Mount Halti is made up of two peaks, one historically Norwegian and one historically Finnish. Both peaks currently belong to Norway. The proposed step will essentially return the Finnish peak back to Finland.
To do that, Norway will need to move its border some 40 meters higher into the mountain range and surrender some 0.015 sq. km of its territory.
This will make the 1,331-meter peak of Mount Halti a part of Finland, raising the country's highest point seven meters above the current 1,324 m.
The peak "would be a wonderful gift to our sister nation," said the mayor of Kåfjord, Svein Leiros, who, with other local politicians has written to the government in Oslo to express enthusiastic support for the plan. Leiros also pointed out that this would not be a significant loss to Norway, as it's own highest point, at Mount Galdhøpiggen, is 2,469 meters.
The idea comes from a 76-year-old retired geophysicist and government surveyor named Bjørn Geirr Harsson, who says he was first puzzled by the location of the border, a straight line drawn in the 1750s, which he calls "geophysically illogical," after he flew over Mount Halti in the 1970s.
Michael Tetzschner, deputy chair of the parliamentary scrutiny committee, supported the Foreign Ministry's objection, underscoring that the constitution "clearly prohibits the surrender by the state of any part of Norwegian territory to another power."
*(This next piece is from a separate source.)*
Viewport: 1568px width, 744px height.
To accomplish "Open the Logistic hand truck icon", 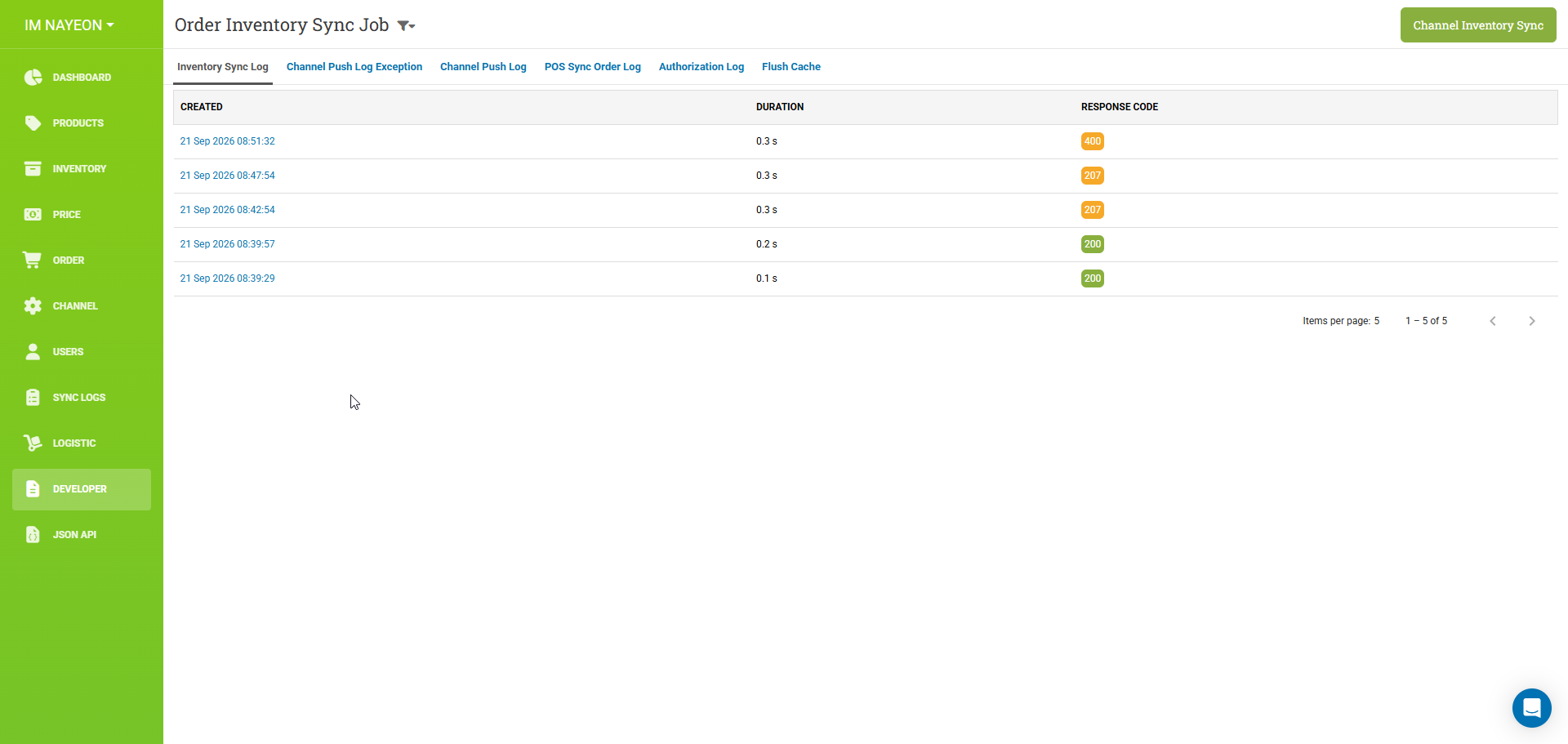I will click(x=33, y=443).
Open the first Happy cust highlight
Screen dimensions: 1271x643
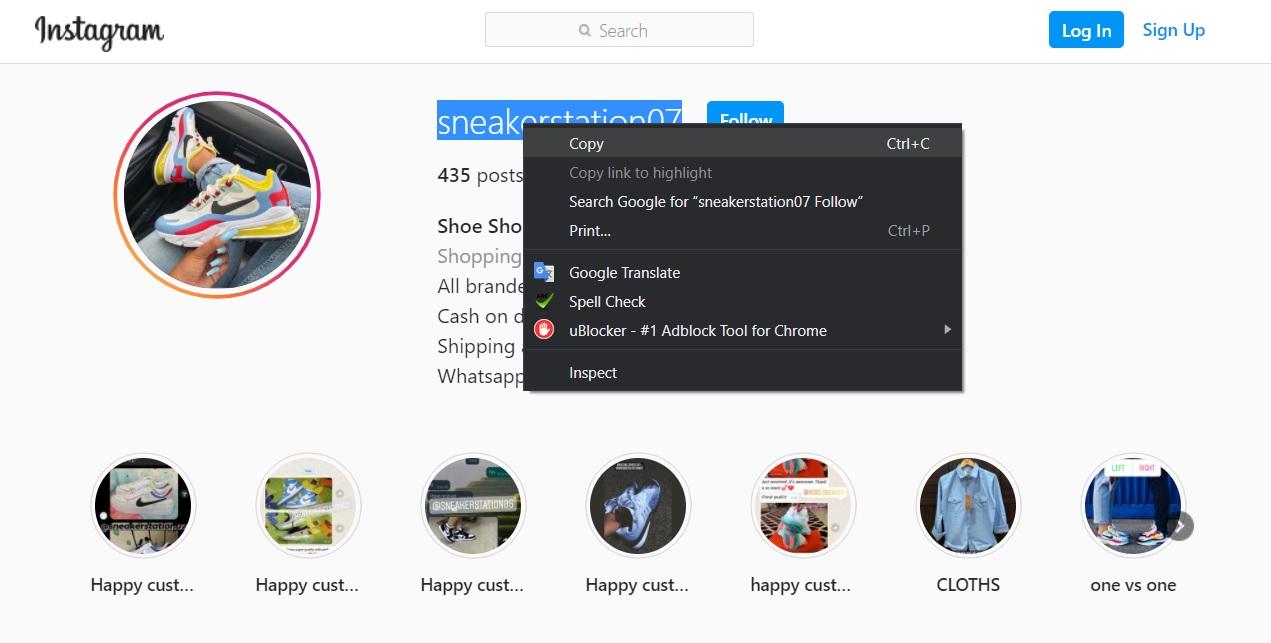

But Øyvind Ravna, a law professor at the Norwegian Arctic University, pointed out that Norway has previously made minor adjustments to its borders with both Finland and Russia, reflecting changes in riverbeds and the shifting positions of sandbanks and islets.
Constitutional law is not relevant for such minor changes, Ravna stated.
Public reaction to the proposal has been positive in both Finland and Norway. A popular Facebook page run by Harsson's son from his home in the US calls on supporters to allow "Finland, on its centenary, to rewrite both its history and its geography books."
The budget cost of rewriting all the books, however, is not mentioned.
Objections to the birthday proposal come from the indigenous Sami community that resides in both Norway and Finland, and that argues that the land belongs to neither government.